Avons-nous, pendant la campagne présidentielle de 2007, dénoncé réellement Ségolène Royal, non pas seulement sa dérive « conservatrice » (honnêtement, les propos Royalistes sur l’éducation militaire ou les 35 heures m’ont laissé de marbre), mais sur la nullité de son programme ? Beaucoup d’électeurs nous ont dit : « on aimerait bien voter plus à gauche, pour le PCF par exemple, mais on a peur d’un nouveau 21 avril… », et nous nous sommes contentés de dire : «…mais avec un PCF un peu moins faible, on pourrait tirer un peu plus à gauche la politique de Royal si elle est élue, non ? ». Alors qu’il aurait fallu dire que la politique du PS ne règlerait en rien les problèmes de notre système social. Qu’elle n’assurait en rien le financement ni des retraites, ni de la santé. Et que c’était justement là-dessus que la droite attaquerait dès qu’elle serait au pouvoir, que ce soit en 2007 ou 2012. Bref, pourquoi n’avons-nous pas dit que le « vote utile » était une erreur, et que, bien plus que d’une victoire de Royal, nous avions besoin de la reconstitution d’un parti de gauche communiste/socialiste avec un réel programme, fut-ce pour l’appliquer dans plusieurs années ?
Pourquoi n’avons-nous pas non plus fait campagne pour montrer aux électeurs quelles étaient les conceptions réelles de la démocratie dans les partis trotskystes ? Pourquoi n’avons-nous dit que derrière l’angélisme de Besancenot, il y a un parti qui considère que le changement social ne proviendra pas des urnes mais de la pression de la rue, ce qui n’est pas exactement le fonctionnement de la démocratie ? Et que l’échec de la « candidature antilibérale » était avant tout dû au rejet de la démocratie par nos « partenaires », notamment au nom du principe idiot de « consensus », et par l’aspiration de certaines « personnalités » comme José Bové à se présenter coûte que coûte ? Je ne répèterai pas mes articles datant du Printemps 2007 à ce sujet.
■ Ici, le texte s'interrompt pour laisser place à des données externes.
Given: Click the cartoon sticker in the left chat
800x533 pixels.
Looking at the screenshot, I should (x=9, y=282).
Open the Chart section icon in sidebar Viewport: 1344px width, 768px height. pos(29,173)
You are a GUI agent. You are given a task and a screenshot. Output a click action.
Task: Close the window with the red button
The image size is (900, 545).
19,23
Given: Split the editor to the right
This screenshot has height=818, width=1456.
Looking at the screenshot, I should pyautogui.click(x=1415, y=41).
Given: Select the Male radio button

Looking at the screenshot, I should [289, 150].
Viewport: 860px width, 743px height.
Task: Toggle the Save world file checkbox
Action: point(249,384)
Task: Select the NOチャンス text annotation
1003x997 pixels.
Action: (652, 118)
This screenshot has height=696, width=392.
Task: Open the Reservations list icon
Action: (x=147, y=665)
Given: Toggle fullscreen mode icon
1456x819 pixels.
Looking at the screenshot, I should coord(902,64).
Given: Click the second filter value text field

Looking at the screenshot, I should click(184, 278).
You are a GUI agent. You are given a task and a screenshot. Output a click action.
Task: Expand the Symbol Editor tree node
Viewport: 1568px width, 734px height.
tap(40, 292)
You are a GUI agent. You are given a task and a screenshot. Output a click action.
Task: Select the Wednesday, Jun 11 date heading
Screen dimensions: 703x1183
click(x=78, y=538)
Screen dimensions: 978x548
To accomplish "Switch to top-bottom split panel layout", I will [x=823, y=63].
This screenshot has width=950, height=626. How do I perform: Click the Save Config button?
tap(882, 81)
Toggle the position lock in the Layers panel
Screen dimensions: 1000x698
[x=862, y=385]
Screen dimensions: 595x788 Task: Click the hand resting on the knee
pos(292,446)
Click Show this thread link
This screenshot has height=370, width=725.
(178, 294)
Le PCF est aujourd’hui dans la posture d’un homme criblé de flèches, tirées sur sa gauche comme sur sa droite immédiate, et qui ne trouverait pas d’autres réactions que de dire « …il faut que je m’améliore … ». Avant de s’améliorer, il faut d’abord se défendre et combattre. Car non, ce n’est pas ce que nous faisons depuis des années que nous régressons. On me reprochera sans doute de vouloir une irresponsable « rupture » avec nos « alliés » du PS, nos « amis » trotskystes ; mais que sont ces alliés qui nous frappent sans cesse ? Pourquoi s’obstiner à ne parler que de malentendus entre nous et la LCR par exemple, quand le simple fait que Besancenot se présente en concurrence avec la candidate du PCF aux présidentielles devrait déjà être interprété comme une déclaration de guerre ?
Notre direction nationale est soit aveugle à ces faits, et donc incompétente, soit elle en est consciente mais ne s’en préoccupe pas. Alors dans ce cas, oui, nos dirigeants ont choisi la fin du PCF.